» **Exercise description**
Your answer must be the exact lines from the one with "How do I perform: Select" to the end of the data, both included, with no pictures.

Start of Dataset excerpts

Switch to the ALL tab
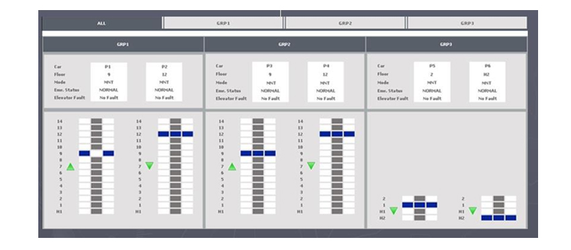This screenshot has height=250, width=571. point(101,23)
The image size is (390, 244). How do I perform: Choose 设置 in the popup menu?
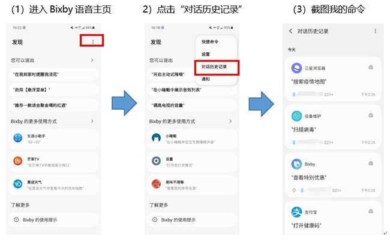[205, 54]
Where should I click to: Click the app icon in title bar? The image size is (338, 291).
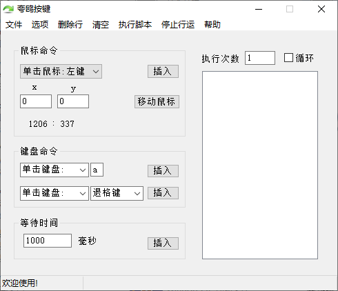click(8, 9)
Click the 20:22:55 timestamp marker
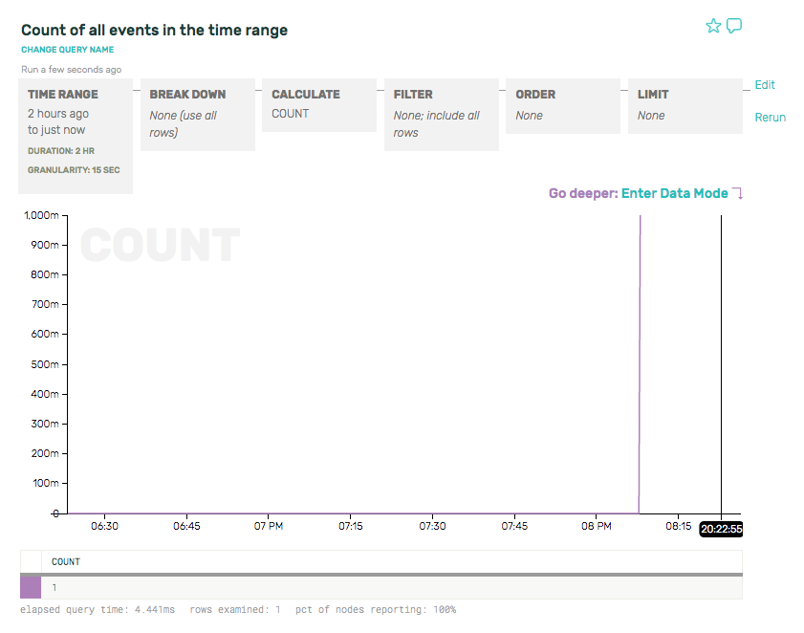 pos(721,528)
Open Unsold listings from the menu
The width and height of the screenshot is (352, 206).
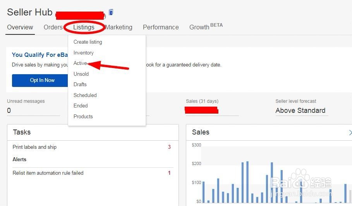pos(81,74)
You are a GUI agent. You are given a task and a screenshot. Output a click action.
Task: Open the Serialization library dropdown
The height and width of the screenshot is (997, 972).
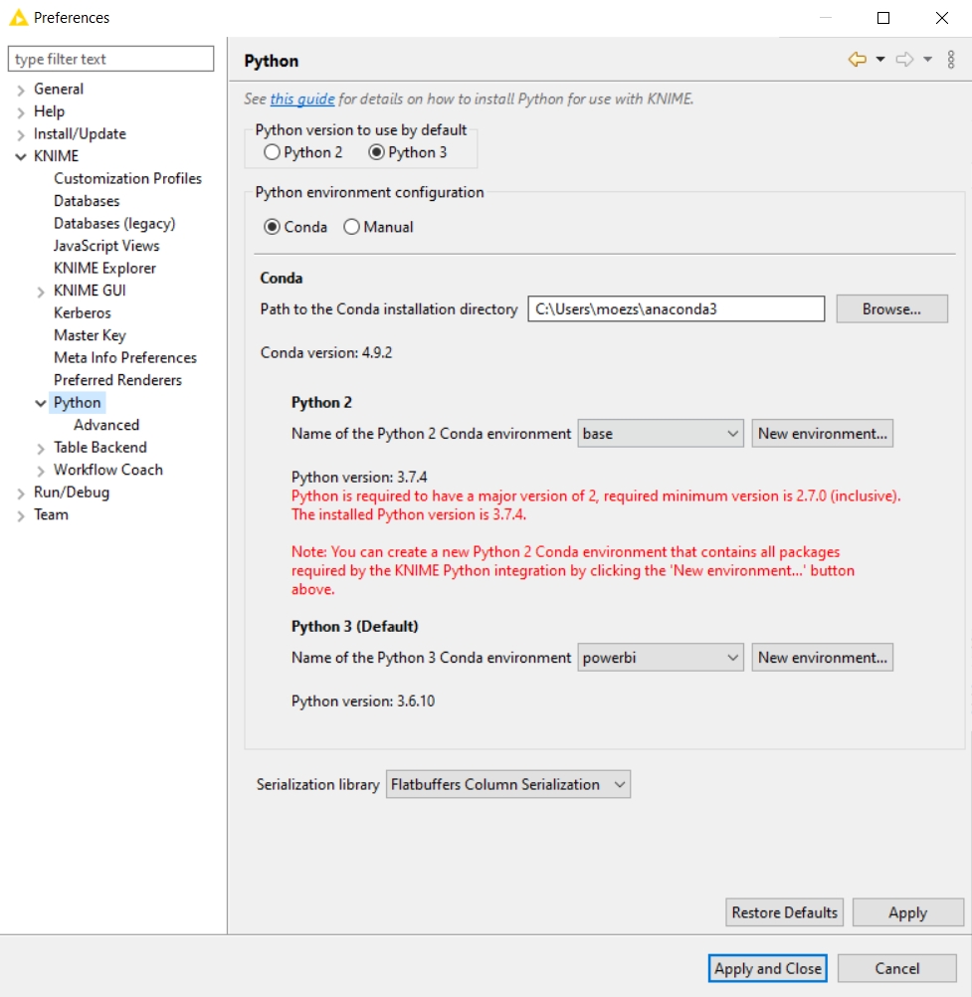pos(508,784)
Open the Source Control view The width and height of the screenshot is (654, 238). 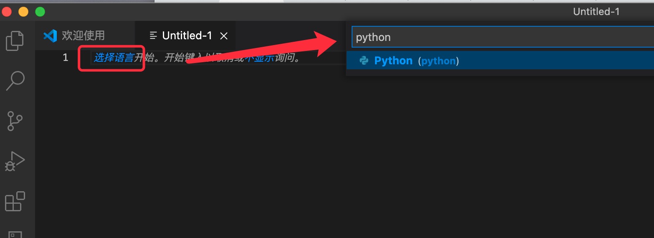[x=15, y=121]
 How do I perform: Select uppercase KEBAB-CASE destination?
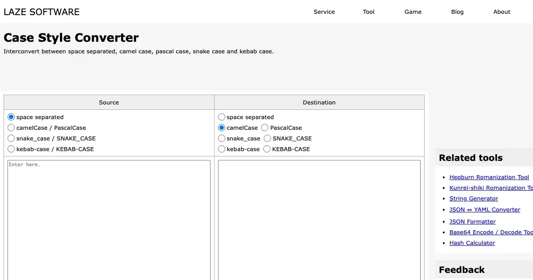pos(267,149)
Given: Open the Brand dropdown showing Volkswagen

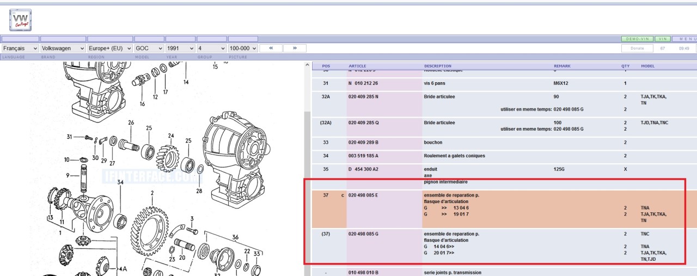Looking at the screenshot, I should point(63,48).
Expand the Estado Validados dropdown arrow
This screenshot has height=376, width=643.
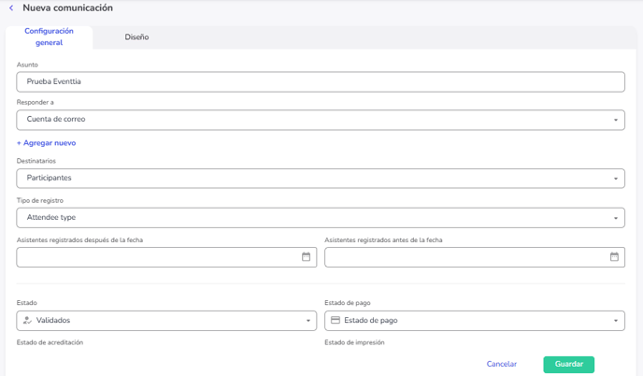(308, 321)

End of Dataset excerpts

» **Solved problem**
 How do I perform: Select uppercase KEBAB-CASE destination?
pos(267,149)
Given: Open the Brand dropdown showing Volkswagen

Looking at the screenshot, I should point(63,48).
Expand the Estado Validados dropdown arrow
This screenshot has height=376, width=643.
(308, 321)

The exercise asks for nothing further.